За всем этим чуялось что-то непостижимо грустное, непонятное. А что? Ведь в общем-то Сугревушка далеко еще не выжила из ума, как и Паша Исаков. И, словно заражаясь этими мыслями, бабы тотчас же, присмирев, переходят к другой теме разговора, теме сюжетно связанной с рассказанной историей. Дело было так, что у Сугревы завязалась дружба с другой одинокой женщиной - Евфальей, которая пасла недавно коров. Сугрева позвала ее в гости. Евфалья оставила с коровами своего мальчишку, тот не упас животных, и корова Парфения Лукичева назобалась калийного удобрения. Ветеринар велел караулить корову с ножом у горла, чтобы вовремя прирезать и спасти мясо, а Парфений же понадеялся на то, что животина выздоровеет. Корова сдохла, мясо пришлось зарыть, а у Парфения семья одиннадцать человек, все мал мала меньше и сам он инвалид, пришел с фронта с укороченной ногой.

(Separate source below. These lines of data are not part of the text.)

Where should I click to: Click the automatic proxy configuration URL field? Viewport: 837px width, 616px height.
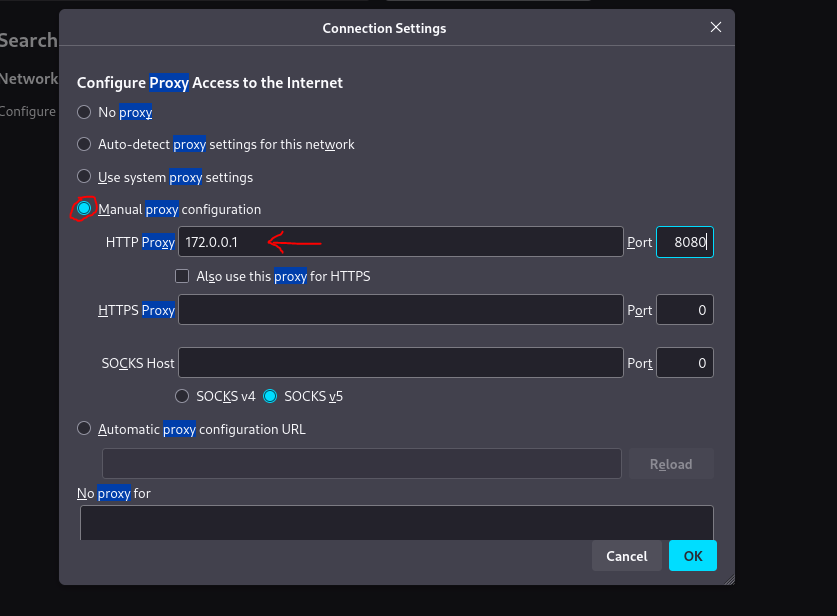click(x=362, y=464)
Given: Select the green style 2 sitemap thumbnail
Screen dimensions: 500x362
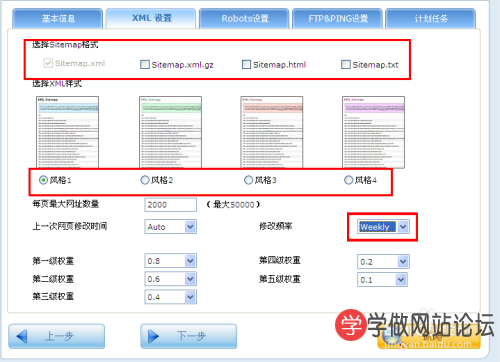Looking at the screenshot, I should tap(170, 132).
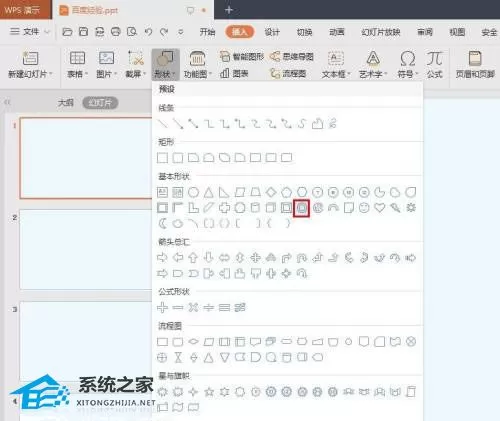Open the Animation ribbon tab
The width and height of the screenshot is (500, 421).
point(337,32)
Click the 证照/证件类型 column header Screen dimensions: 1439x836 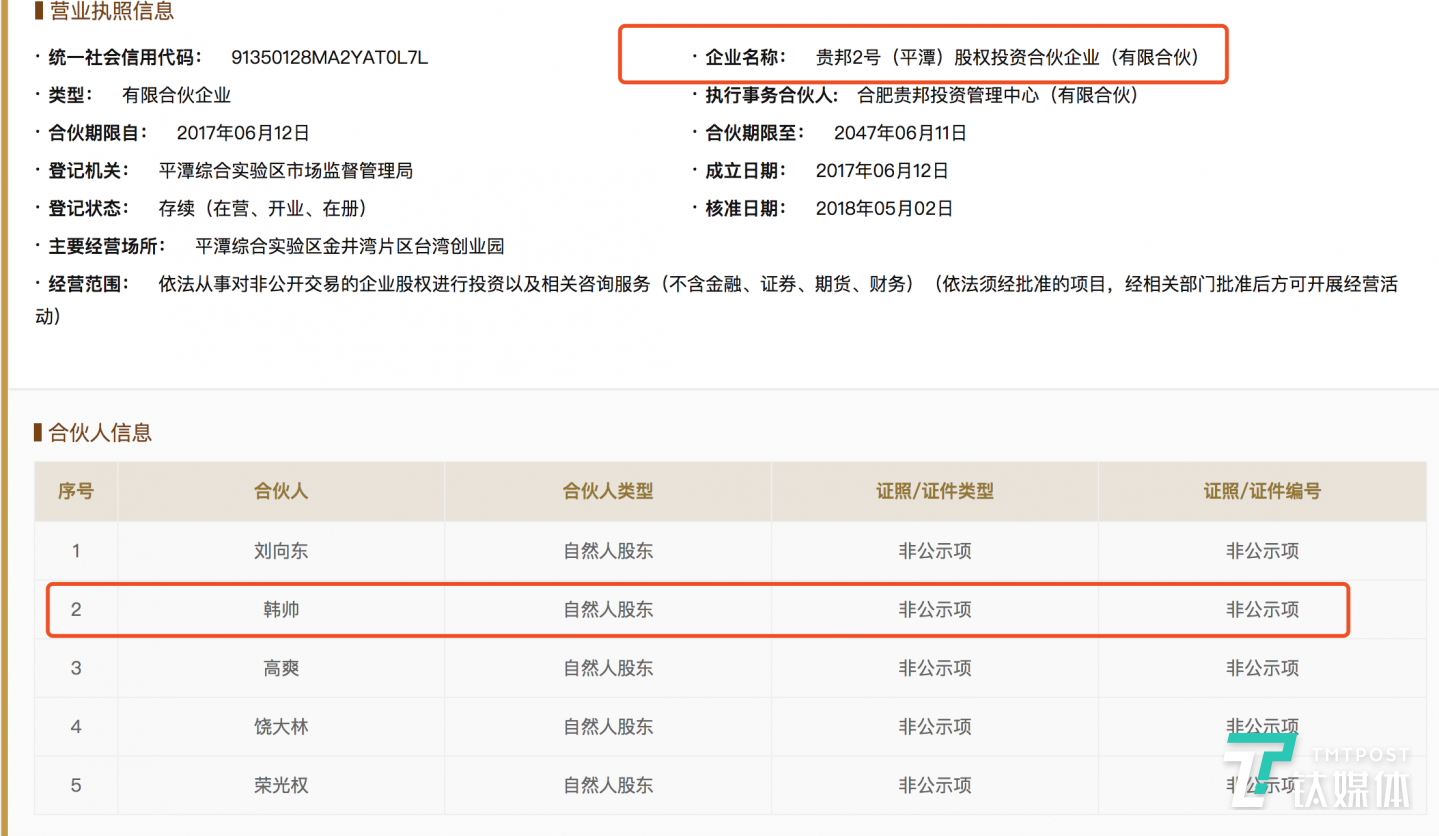point(935,491)

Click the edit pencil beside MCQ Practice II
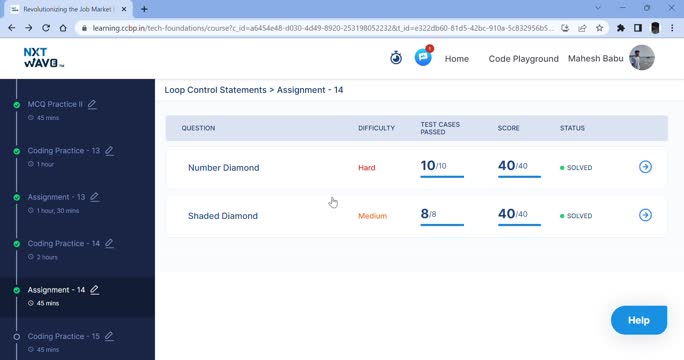pyautogui.click(x=92, y=104)
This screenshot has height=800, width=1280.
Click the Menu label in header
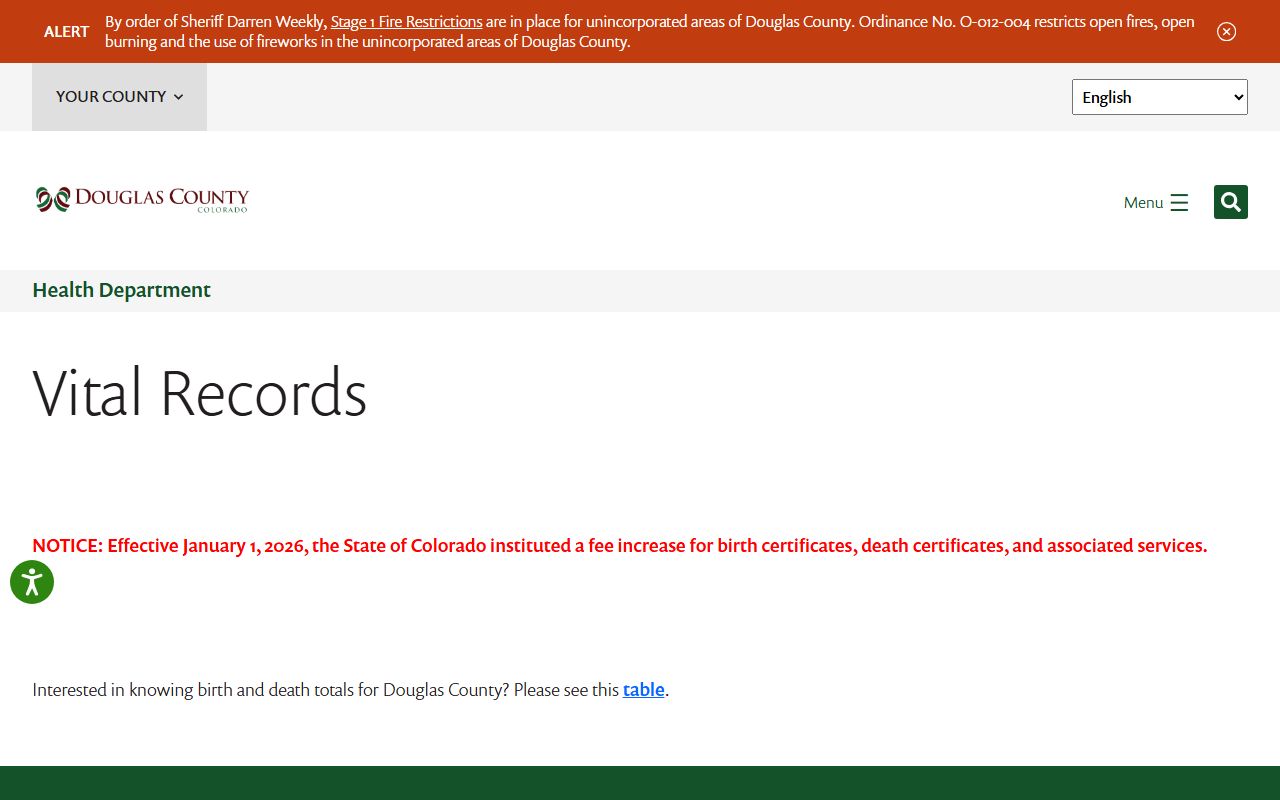click(x=1143, y=203)
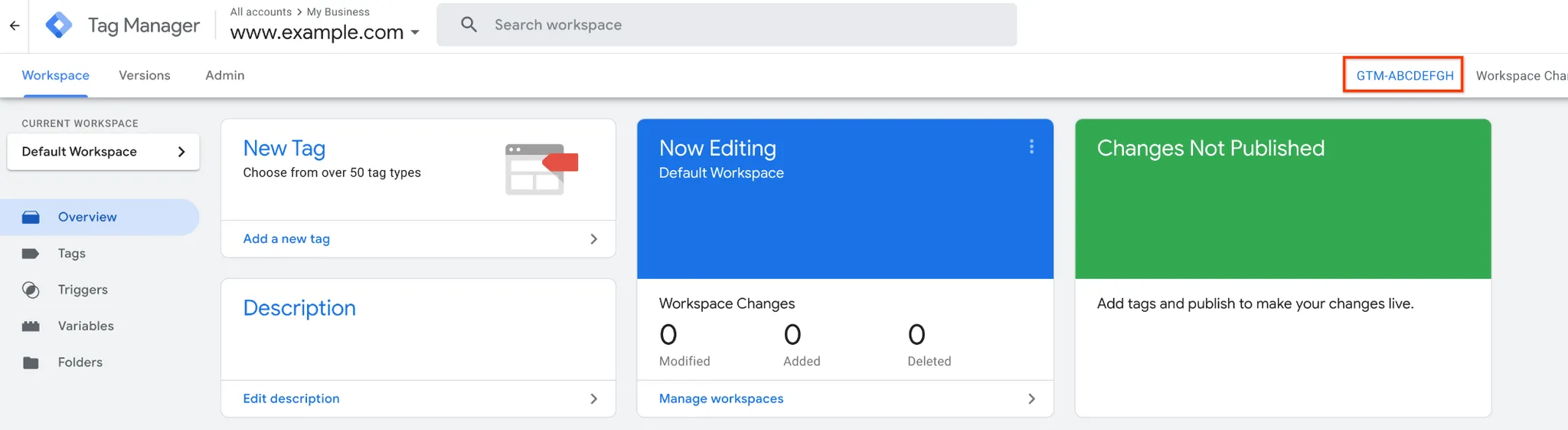Click the New Tag illustration
The height and width of the screenshot is (430, 1568).
[541, 169]
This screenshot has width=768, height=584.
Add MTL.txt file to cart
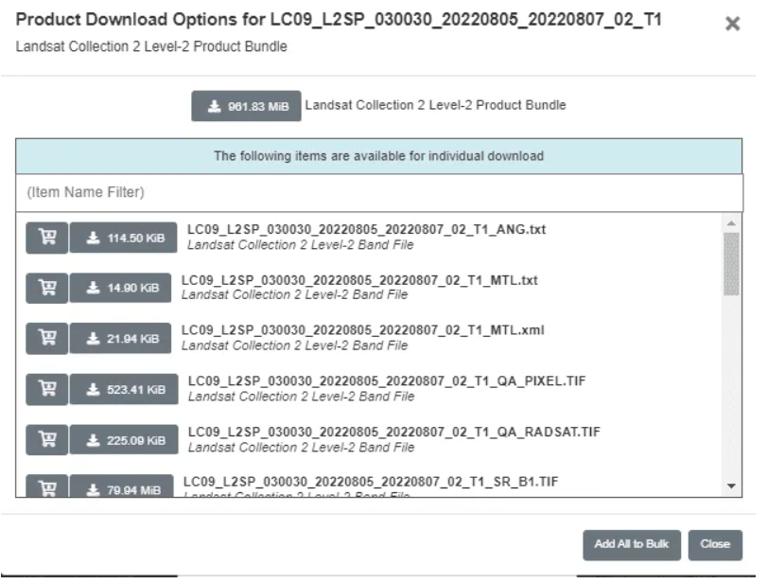coord(46,287)
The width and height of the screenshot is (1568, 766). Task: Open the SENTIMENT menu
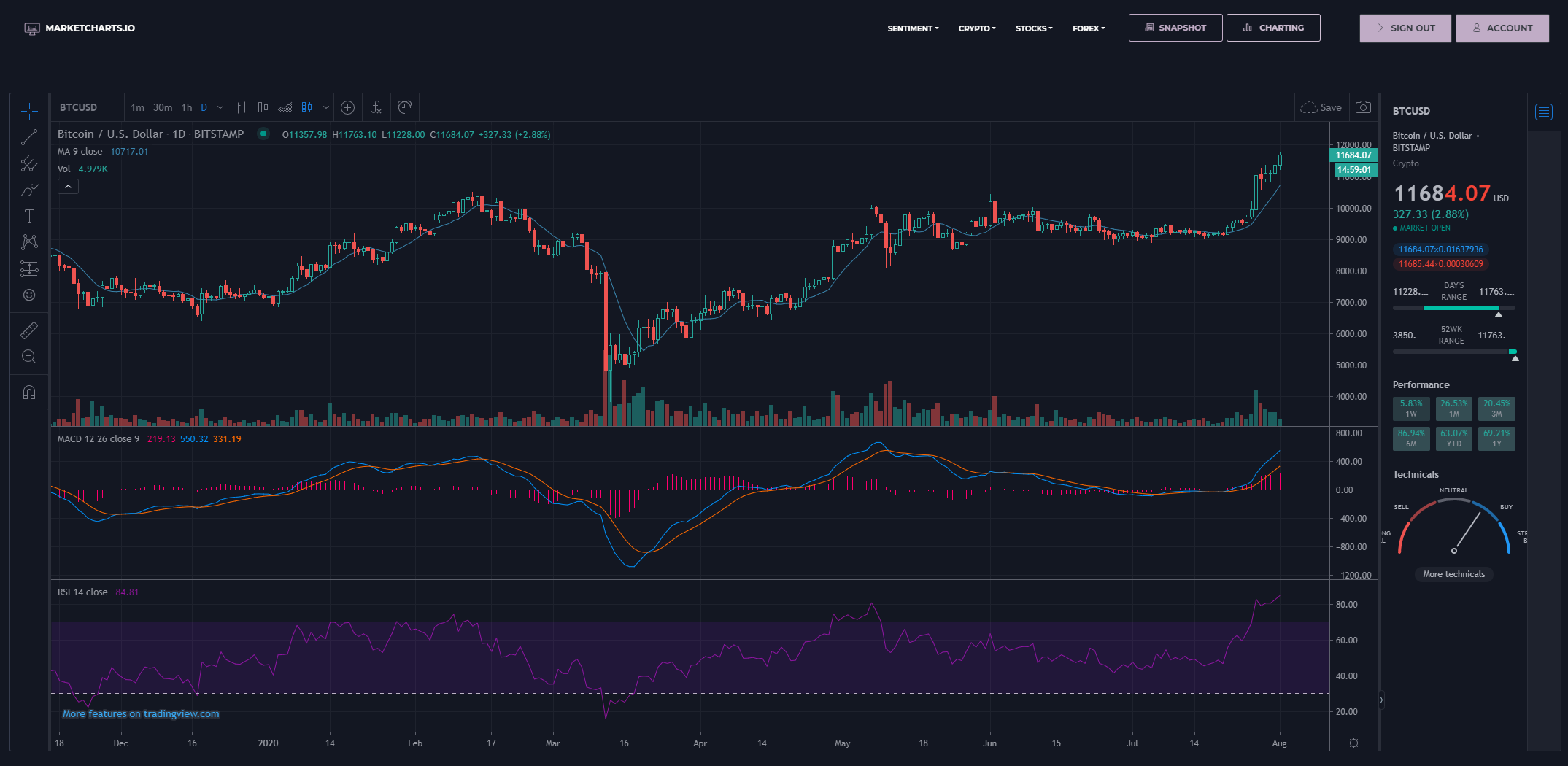pos(912,28)
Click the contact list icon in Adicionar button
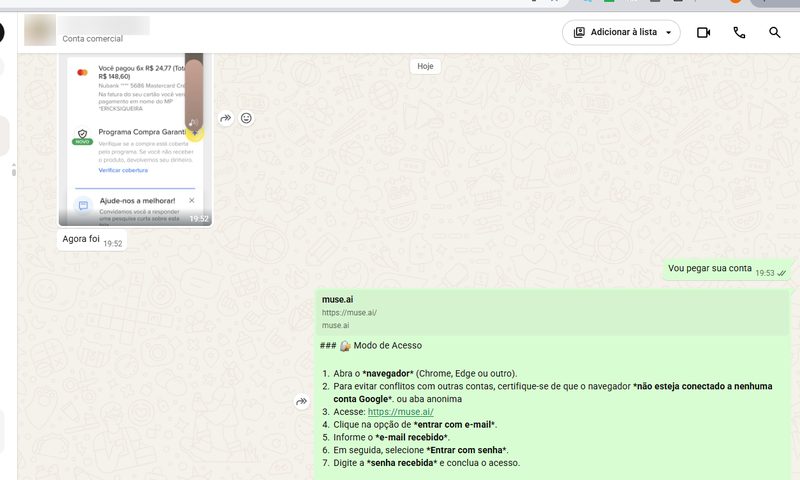This screenshot has width=800, height=480. tap(579, 33)
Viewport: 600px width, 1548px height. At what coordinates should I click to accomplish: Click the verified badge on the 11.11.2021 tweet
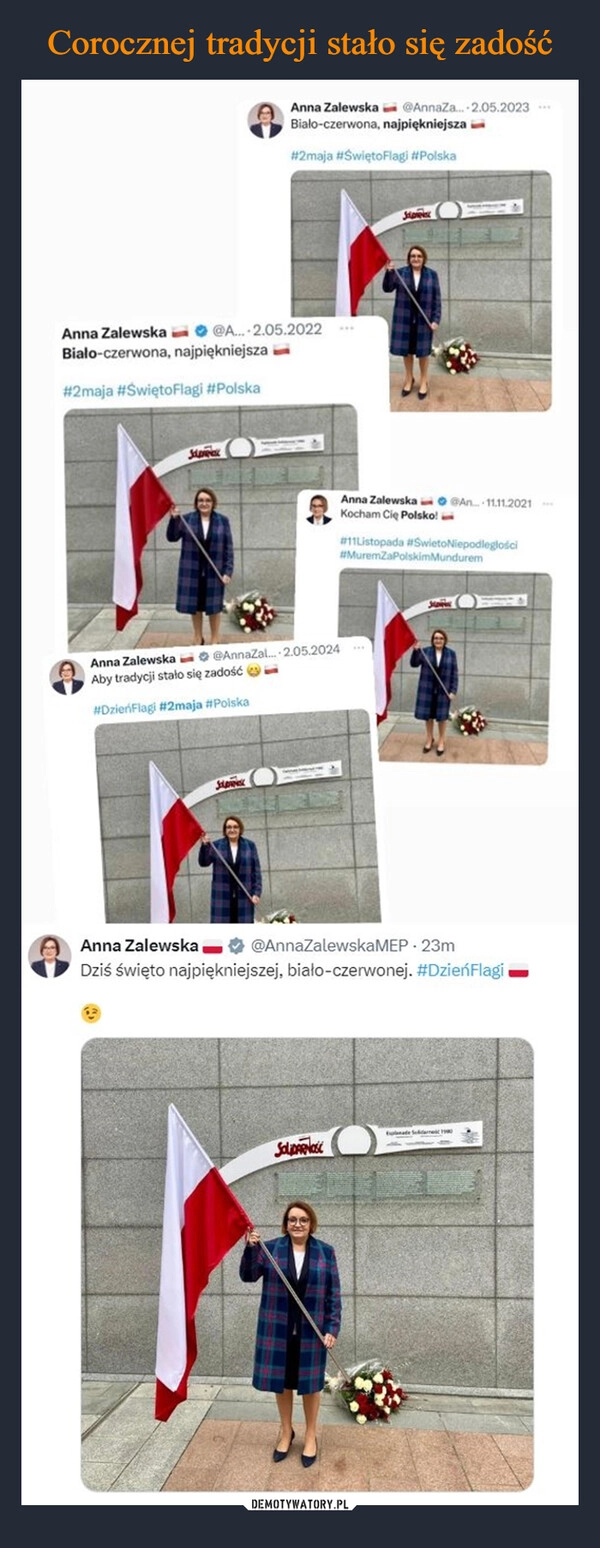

И вот теперь бабы жалеют его, как он будет жить с такой оравой и без коровы? Конечно, колхоз его не оставит, корову председатель даст из колхозного стада, но за нее надо платить деньги. А какие же у Парфения особые деньги?
- Ну, бабы, вроде бы уж и хватит сидеть, надо бы и работнуть! - сказал Аркадий Александрович.
Все потянулись опять к граблям и косам, я тоже. Обед кончился, зазвенели косы, наставляемые лопатками. Заурчал Венькин трактор, костер потух.